Each ETC matrix is named using the pattern TxMyCz, where x describes task heterogeneity (high or low), y describes machine heterogeneity (high or low), and z describes the type of consistency (inconsistent, consistent, or semi-consistent).

We have investigated the speed and quality of the results obtained by the proposed DE implementation and compared it to the results obtained by CPU implementations. Average fitness values of the best schedules found by different DE variants after 30 s are listed in Table 4. The best results for each ETC matrix are shown in bold. We can see that the GPU implementation delivered the best results for population sizes 1024 and 512. However, the most successful population size was 64. Apparently, such a population size seems to be suitable for the investigated scheduling problem with given dimensions (i.e., number of jobs and number of machines). When executing differential evolution with population size 64, the optimized CPU implementation delivered the best results for the consistent ETC matrices, i.e., ThMhCc, ThMlCc, TlMhCc, and TlMlCc. In all other cases, the best result was found by the GPU powered differential evolution.

The progress of DE with the most successful population size 64 for different ETC matrices is shown in Figs. 8 and 9. The figures clearly illustrate the big difference between DE on the CPU and the GPU. DE executed on the GPU achieves the most significant fitness improvement during the first few seconds (roughly 5 s), while the CPU implementations require much more time to deliver solutions with similar quality, if they manage to do it at all. Needless to say, the optimized CPU implementation always found better solutions than the simple CPU optimization because it managed to process more candidate vectors in the same time frame.

6 Conclusions

This chapter described the design and implementation of a fine-grained DE on the GPUs. The basic steps of the algorithm were implemented with respect to the super parallel SIMD architecture of the GPUs allowing efficient parallel execution of hundreds of threads. The fine-grained many-threaded DE design was chosen in order to maximize the utilization of the resources provided by the GPUs.
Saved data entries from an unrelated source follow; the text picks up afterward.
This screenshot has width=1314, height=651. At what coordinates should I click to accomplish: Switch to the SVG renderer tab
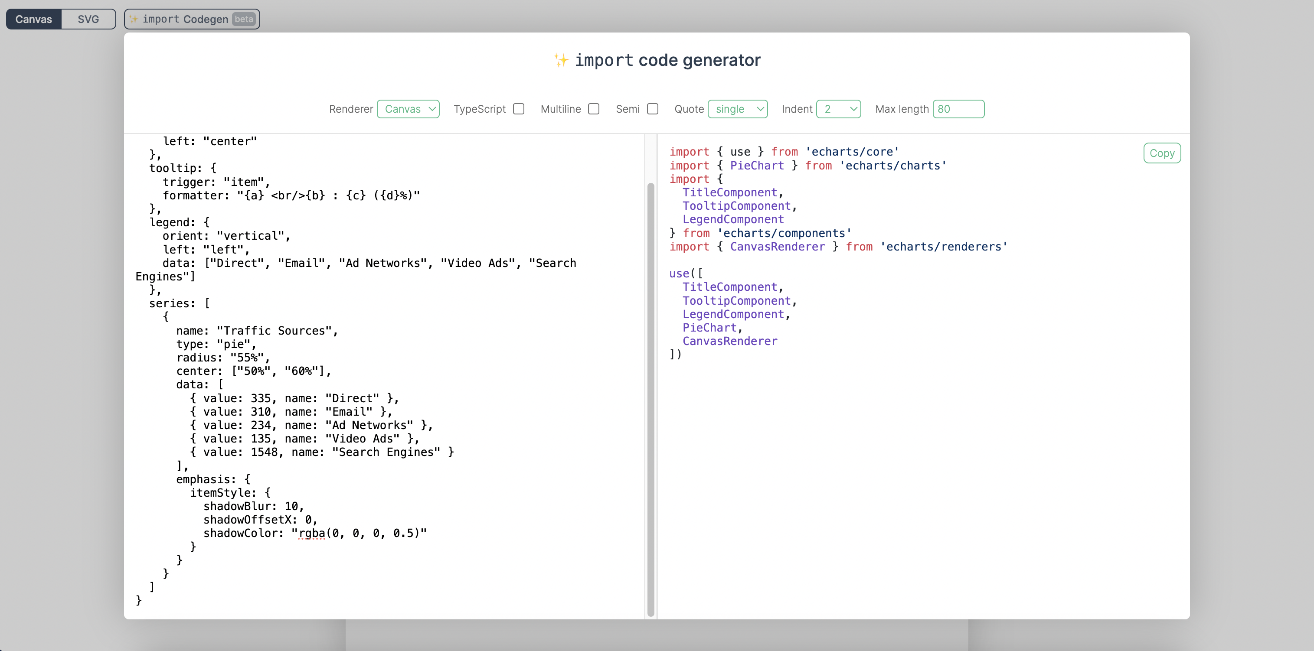[x=88, y=19]
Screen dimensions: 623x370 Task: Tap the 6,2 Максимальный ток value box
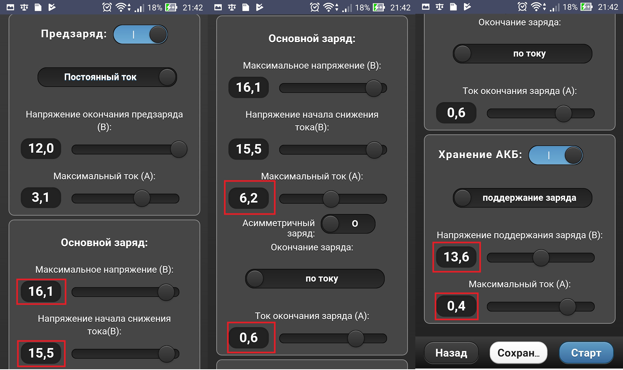[x=249, y=198]
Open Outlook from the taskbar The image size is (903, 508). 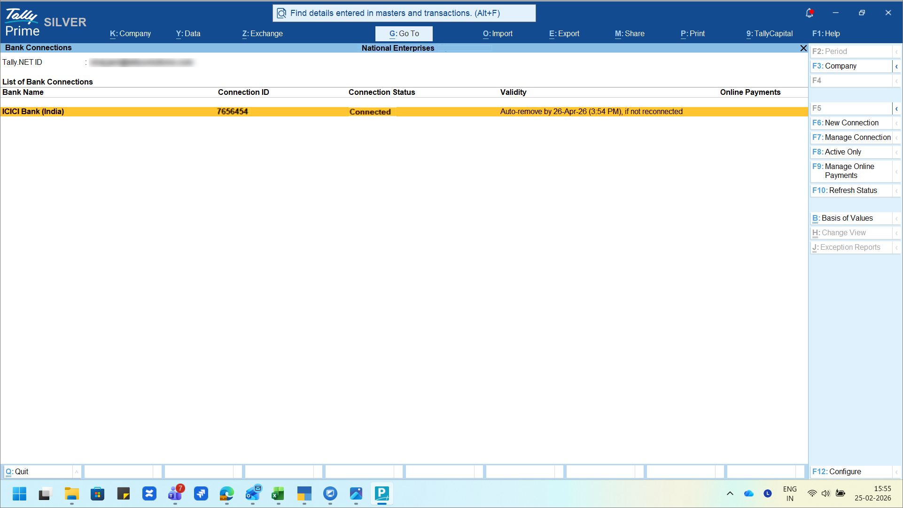(x=253, y=494)
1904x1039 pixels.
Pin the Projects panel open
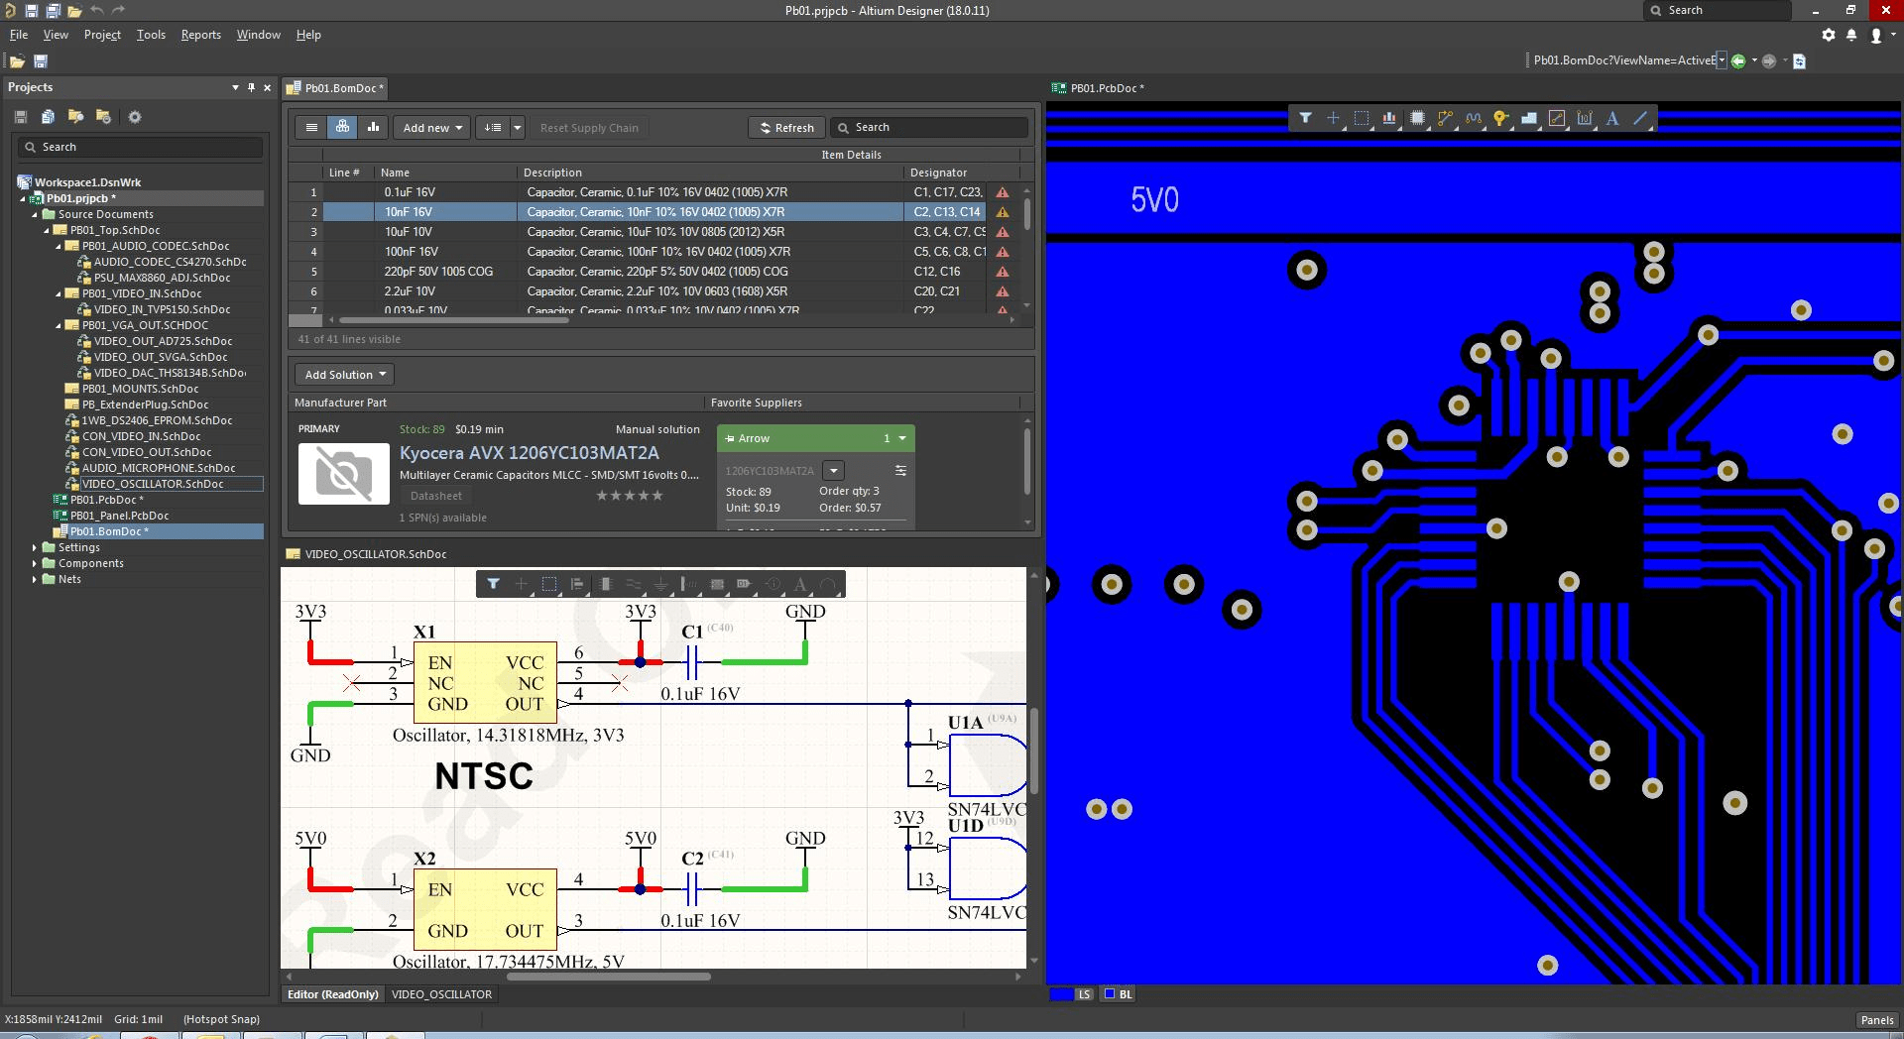(x=251, y=87)
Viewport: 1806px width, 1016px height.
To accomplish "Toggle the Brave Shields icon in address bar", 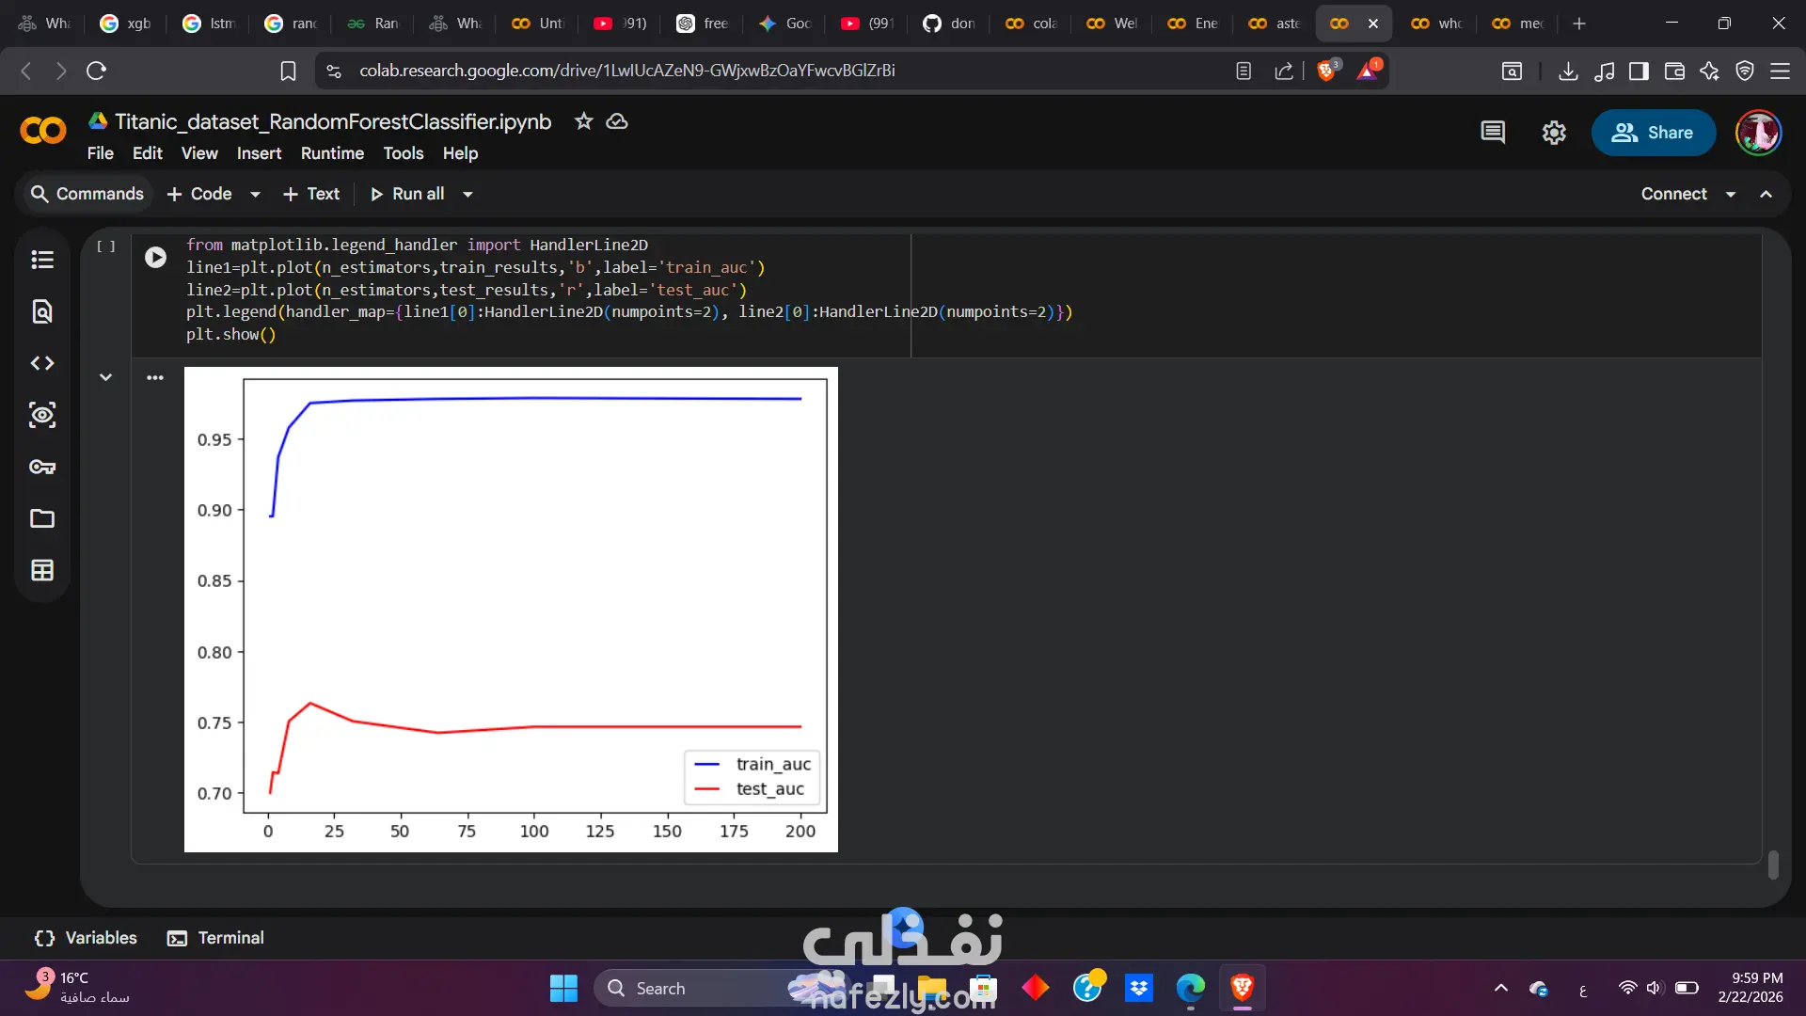I will pyautogui.click(x=1326, y=71).
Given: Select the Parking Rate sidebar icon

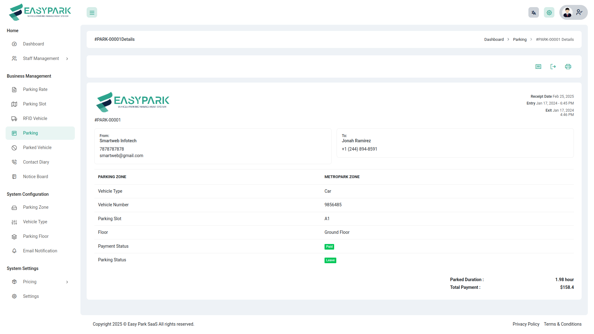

The performance of the solution was demonstrated on a series of computational experiments. The experimental evaluation involved continuous function optimization to provide a rough comparison with a previous DE design for the GPU and two popular combinatorial optimization problems with real-world applications. The many-threaded DE implemented on the CUDA platform has shown good performance and good results in all test cases.